'As golpistas': crítica

Mario Abbade
Jennifer Lopez é uma stripper golpista no filme

O ano de 2019 tem nas telas a marca do cinema de Martin Scorsese. Depois de sua obra-prima “O irlandês” e das influências na concepção no também ótimo “Coringa”, de Todd Phillips, agora estreia “As golpistas”, de Lorene Scafaria, mais um projeto inspirado na linguagem cinematográfica de Scorsese, de filmes como "Os bons companheiros" (1990) e principalmente "Casino" (1995).

Alguns maneirismos do veterano diretor em narração, plano-sequência, movimentação de câmera e trilha sonora estão no projeto com o apogeu e a queda de um grupo de trapaceiras, mas a serviço do empoderamento feminino.

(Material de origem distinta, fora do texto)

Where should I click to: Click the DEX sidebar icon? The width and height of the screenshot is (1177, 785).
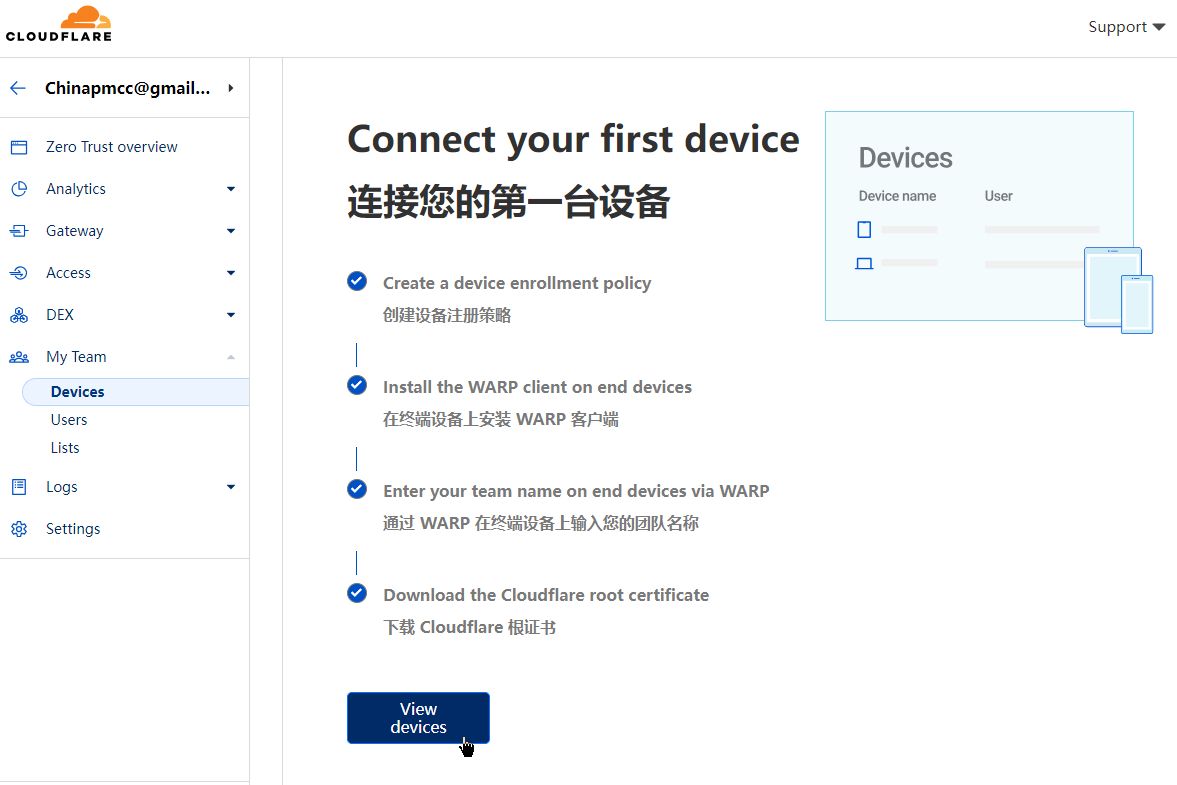coord(19,315)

O roteiro, também de Lorene, foi baseado numa reportagem publicado na “New York Magazine” sobre uma equipe de ex-strippers que se unem para roubar seus clientes de Wall Street. Lorene se inspira em Scorsese, mas entrega um filme com luz própria, que disseca o cotidiano de quem frequenta e trabalha nos clubes de strip-tease. E ela tem a companhia de ótimas atrizes, em que o destaque vai para Jennifer Lopez.